高梨沙羅(19=クラレ)が女王の座を奪回した。1回目に96・5メートルでトップに立ち、2回目も最長不倒99・5メートルをマークして合計251・3点で3戦ぶりの今季12勝目。W杯得点を1410点に伸ばし、2位イラシュコ(オーストリア)に431点差をつけて、4戦を残して2季ぶり3度目の個人総合優勝を決めた。18年平昌五輪に向けジャンプを一から作り直し、自己新記録の10連勝をマークするなど圧倒的な強さを発揮した。

 いつもと変わらない風景だった。高梨は、2季ぶりのW杯個人総合優勝を決めても、派手にはしゃぐことはなかった。もちろん、今季の最大目標を果たし「このために夏場から練習を重ねてきたので達成できてうれしい」と喜びはあるが、「大事な試合が続くので1戦1戦集中したい」。もう先を向いていた。

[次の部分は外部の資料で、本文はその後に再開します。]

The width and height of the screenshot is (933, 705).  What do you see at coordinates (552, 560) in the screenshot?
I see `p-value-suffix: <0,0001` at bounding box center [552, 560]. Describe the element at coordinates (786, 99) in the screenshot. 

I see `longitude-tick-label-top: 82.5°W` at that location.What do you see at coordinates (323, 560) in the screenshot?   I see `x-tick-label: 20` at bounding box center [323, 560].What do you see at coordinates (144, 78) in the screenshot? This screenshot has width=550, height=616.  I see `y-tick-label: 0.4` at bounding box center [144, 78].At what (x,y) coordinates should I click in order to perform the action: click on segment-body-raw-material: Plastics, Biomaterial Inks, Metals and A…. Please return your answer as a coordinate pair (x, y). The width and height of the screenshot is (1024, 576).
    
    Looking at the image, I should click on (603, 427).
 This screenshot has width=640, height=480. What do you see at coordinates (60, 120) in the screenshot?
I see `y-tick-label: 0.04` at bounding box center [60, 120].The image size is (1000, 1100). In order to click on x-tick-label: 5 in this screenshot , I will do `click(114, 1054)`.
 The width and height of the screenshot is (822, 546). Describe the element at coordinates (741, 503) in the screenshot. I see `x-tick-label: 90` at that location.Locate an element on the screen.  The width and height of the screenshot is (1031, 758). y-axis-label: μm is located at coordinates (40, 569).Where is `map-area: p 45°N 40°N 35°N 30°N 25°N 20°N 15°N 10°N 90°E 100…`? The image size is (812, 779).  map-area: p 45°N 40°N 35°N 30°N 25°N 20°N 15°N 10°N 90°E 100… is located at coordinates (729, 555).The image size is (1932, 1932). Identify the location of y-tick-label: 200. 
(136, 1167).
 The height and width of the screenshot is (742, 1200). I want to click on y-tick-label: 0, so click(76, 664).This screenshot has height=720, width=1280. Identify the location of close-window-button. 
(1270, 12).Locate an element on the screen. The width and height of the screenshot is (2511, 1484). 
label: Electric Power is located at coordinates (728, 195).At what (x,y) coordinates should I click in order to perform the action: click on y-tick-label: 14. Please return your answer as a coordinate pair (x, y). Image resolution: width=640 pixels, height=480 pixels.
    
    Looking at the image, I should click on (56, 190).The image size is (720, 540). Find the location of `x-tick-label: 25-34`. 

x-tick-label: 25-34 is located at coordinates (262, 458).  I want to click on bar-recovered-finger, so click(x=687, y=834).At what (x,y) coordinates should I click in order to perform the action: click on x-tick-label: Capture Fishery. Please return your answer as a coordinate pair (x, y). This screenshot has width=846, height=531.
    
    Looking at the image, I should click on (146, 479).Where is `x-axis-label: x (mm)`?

 強い高梨が戻った。13、14日のリュブノ大会では2、4位と不本意な結果だったが、引きずらない。1回目96・5メートルで首位に立ち、迎えた2回目は、向かい風を得ると最長不倒となる99・5メートルまで飛距離を伸ばした。1週間で軌道修正。「前の試合から切り替えられた。(本番前の試技から)どんどん上げていけたので良かった」と笑みを浮かべた。

 初心に立ち返った。昨季は助走路の滑りが狂って個人総合3連覇を逃した。「課題が多すぎて何から手をつけていいのか頭の中がごちゃごちゃ」という中、春に助走姿勢の改善に乗り出した。振動する機器やパチンコ玉の上に板を乗せ、あえて不安定な助走姿勢を組む。短い時間で板がぐらつかないような位置に足を置けるか。幼少の頃のように基本練習を繰り返した。さらに「逃げたくなるほどつらい」という体幹トレーニングで土台が安定。助走速度をロスなく台に伝えることができ、飛距離が飛躍的に伸びた。

 来季への予行演習を最高の形で終えた。今大会は来年2月の世界選手権と同じ場所。良いイメージを作って大会に挑む高梨にとってプレ大会を制したことは大きな意味がある。五輪、世界選手権の2大大会で個人の金メダルはまだないが、より近づいたといっていい。「まだまだやらないといけないことは山積み。シーズンオフに整理して次のシーズンにつなげたい」。来季そして18年平昌五輪へ、絶対女王が主役を張り続ける。